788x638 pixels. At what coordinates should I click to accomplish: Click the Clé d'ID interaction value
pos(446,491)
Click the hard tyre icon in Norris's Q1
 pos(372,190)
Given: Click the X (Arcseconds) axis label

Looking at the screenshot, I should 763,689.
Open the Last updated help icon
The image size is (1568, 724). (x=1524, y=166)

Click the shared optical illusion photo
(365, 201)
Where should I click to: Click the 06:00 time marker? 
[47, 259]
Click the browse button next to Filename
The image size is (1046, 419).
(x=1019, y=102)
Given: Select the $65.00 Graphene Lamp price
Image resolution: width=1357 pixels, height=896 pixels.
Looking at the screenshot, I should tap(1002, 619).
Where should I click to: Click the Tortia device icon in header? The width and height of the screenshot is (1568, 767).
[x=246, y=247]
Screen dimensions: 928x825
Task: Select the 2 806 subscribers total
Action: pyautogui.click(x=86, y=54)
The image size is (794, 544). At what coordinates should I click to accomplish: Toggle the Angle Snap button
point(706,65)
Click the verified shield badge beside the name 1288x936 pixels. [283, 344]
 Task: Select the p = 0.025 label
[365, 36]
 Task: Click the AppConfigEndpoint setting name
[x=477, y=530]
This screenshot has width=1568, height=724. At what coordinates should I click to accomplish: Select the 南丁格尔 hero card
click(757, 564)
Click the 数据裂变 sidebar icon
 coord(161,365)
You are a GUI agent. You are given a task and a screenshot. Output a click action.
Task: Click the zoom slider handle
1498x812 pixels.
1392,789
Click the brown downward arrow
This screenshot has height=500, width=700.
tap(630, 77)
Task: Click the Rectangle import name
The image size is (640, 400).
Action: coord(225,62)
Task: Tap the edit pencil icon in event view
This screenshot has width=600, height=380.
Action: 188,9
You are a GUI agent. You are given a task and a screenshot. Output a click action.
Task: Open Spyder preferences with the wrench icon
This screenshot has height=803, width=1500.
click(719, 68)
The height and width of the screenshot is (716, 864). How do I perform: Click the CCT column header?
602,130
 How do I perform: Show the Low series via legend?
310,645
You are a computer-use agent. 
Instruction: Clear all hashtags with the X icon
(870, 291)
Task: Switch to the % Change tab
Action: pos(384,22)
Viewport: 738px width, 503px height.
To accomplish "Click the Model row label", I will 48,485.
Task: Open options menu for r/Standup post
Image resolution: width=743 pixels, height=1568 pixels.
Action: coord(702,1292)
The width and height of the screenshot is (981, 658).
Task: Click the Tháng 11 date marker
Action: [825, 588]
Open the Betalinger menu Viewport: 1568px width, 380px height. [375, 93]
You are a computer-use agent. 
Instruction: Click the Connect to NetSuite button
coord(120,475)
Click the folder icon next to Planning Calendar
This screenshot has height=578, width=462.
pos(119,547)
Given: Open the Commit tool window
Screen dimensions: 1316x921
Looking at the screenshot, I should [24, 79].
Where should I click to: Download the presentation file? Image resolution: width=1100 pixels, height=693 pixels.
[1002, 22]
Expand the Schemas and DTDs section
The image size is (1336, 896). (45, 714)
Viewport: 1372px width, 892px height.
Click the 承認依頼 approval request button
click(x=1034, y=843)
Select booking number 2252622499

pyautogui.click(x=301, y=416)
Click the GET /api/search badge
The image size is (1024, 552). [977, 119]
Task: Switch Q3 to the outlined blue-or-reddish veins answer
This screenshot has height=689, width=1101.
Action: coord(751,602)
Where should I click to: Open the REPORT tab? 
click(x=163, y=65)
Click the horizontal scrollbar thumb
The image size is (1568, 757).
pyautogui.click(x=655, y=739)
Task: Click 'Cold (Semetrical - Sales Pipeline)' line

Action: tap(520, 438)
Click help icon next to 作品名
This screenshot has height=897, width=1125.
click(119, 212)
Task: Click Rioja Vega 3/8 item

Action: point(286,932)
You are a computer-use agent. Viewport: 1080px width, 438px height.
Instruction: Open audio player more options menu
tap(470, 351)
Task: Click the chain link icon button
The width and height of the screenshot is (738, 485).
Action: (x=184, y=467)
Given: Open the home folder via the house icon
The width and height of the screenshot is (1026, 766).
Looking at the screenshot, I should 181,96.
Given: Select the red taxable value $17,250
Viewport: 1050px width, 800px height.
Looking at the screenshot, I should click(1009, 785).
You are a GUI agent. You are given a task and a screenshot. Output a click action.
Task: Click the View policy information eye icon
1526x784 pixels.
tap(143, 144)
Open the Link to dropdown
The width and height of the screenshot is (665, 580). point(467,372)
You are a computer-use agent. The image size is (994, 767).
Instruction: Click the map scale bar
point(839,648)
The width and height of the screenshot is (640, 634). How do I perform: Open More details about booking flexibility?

------------------------------------

Activity: Using the material above, restate each entry exactly as it stands.

Answer area:
788x638 pixels. At what coordinates should I click to accomplish: Click the Clé d'ID interaction value
pos(446,491)
Click the hard tyre icon in Norris's Q1
 pos(372,190)
Given: Click the X (Arcseconds) axis label

Looking at the screenshot, I should 763,689.
Open the Last updated help icon
The image size is (1568, 724). (x=1524, y=166)

Click the shared optical illusion photo
(365, 201)
Where should I click to: Click the 06:00 time marker? 
[47, 259]
Click the browse button next to Filename
The image size is (1046, 419).
(x=1019, y=102)
Given: Select the $65.00 Graphene Lamp price
Image resolution: width=1357 pixels, height=896 pixels.
Looking at the screenshot, I should tap(1002, 619).
Where should I click to: Click the Tortia device icon in header? The width and height of the screenshot is (1568, 767).
[x=246, y=247]
Screen dimensions: 928x825
Task: Select the 2 806 subscribers total
Action: pyautogui.click(x=86, y=54)
The image size is (794, 544). At what coordinates should I click to accomplish: Toggle the Angle Snap button
point(706,65)
Click the verified shield badge beside the name 1288x936 pixels. [283, 344]
 Task: Select the p = 0.025 label
[365, 36]
 Task: Click the AppConfigEndpoint setting name
[x=477, y=530]
This screenshot has width=1568, height=724. At what coordinates should I click to accomplish: Select the 南丁格尔 hero card
click(757, 564)
Click the 数据裂变 sidebar icon
 coord(161,365)
You are a GUI agent. You are given a task and a screenshot. Output a click action.
Task: Click the zoom slider handle
1498x812 pixels.
1392,789
Click the brown downward arrow
This screenshot has height=500, width=700.
tap(630, 77)
Task: Click the Rectangle import name
The image size is (640, 400).
Action: coord(225,62)
Task: Tap the edit pencil icon in event view
This screenshot has width=600, height=380.
Action: 188,9
You are a GUI agent. You are given a task and a screenshot. Output a click action.
Task: Open Spyder preferences with the wrench icon
This screenshot has height=803, width=1500.
click(719, 68)
The height and width of the screenshot is (716, 864). How do I perform: Click the CCT column header?
602,130
 How do I perform: Show the Low series via legend?
310,645
You are a computer-use agent. 
Instruction: Clear all hashtags with the X icon
(870, 291)
Task: Switch to the % Change tab
Action: pos(384,22)
Viewport: 738px width, 503px height.
To accomplish "Click the Model row label", I will 48,485.
Task: Open options menu for r/Standup post
Image resolution: width=743 pixels, height=1568 pixels.
Action: coord(702,1292)
The width and height of the screenshot is (981, 658).
Task: Click the Tháng 11 date marker
Action: [825, 588]
Open the Betalinger menu Viewport: 1568px width, 380px height. [375, 93]
You are a computer-use agent. 
Instruction: Click the Connect to NetSuite button
coord(120,475)
Click the folder icon next to Planning Calendar
This screenshot has height=578, width=462.
pos(119,547)
Given: Open the Commit tool window
Screen dimensions: 1316x921
Looking at the screenshot, I should [24, 79].
Where should I click to: Download the presentation file? Image resolution: width=1100 pixels, height=693 pixels.
[1002, 22]
Expand the Schemas and DTDs section
The image size is (1336, 896). (45, 714)
Viewport: 1372px width, 892px height.
Click the 承認依頼 approval request button
click(x=1034, y=843)
Select booking number 2252622499

pyautogui.click(x=301, y=416)
Click the GET /api/search badge
The image size is (1024, 552). [977, 119]
Task: Switch Q3 to the outlined blue-or-reddish veins answer
This screenshot has height=689, width=1101.
Action: coord(751,602)
Where should I click to: Open the REPORT tab? 
click(x=163, y=65)
Click the horizontal scrollbar thumb
The image size is (1568, 757).
pyautogui.click(x=655, y=739)
Task: Click 'Cold (Semetrical - Sales Pipeline)' line

Action: tap(520, 438)
Click help icon next to 作品名
This screenshot has height=897, width=1125.
click(119, 212)
Task: Click Rioja Vega 3/8 item

Action: point(286,932)
You are a computer-use agent. Viewport: 1080px width, 438px height.
Instruction: Open audio player more options menu
tap(470, 351)
Task: Click the chain link icon button
The width and height of the screenshot is (738, 485).
Action: (x=184, y=467)
Given: Open the home folder via the house icon
The width and height of the screenshot is (1026, 766).
Looking at the screenshot, I should 181,96.
Given: Select the red taxable value $17,250
Viewport: 1050px width, 800px height.
Looking at the screenshot, I should click(1009, 785).
You are a GUI agent. You are given a task and a screenshot. Output a click action.
Task: Click the View policy information eye icon
1526x784 pixels.
tap(143, 144)
Open the Link to dropdown
The width and height of the screenshot is (665, 580). point(467,372)
You are a computer-use agent. The image size is (994, 767).
Instruction: Click the map scale bar
point(839,648)
The width and height of the screenshot is (640, 634). How do I perform: Open More details about booking flexibility?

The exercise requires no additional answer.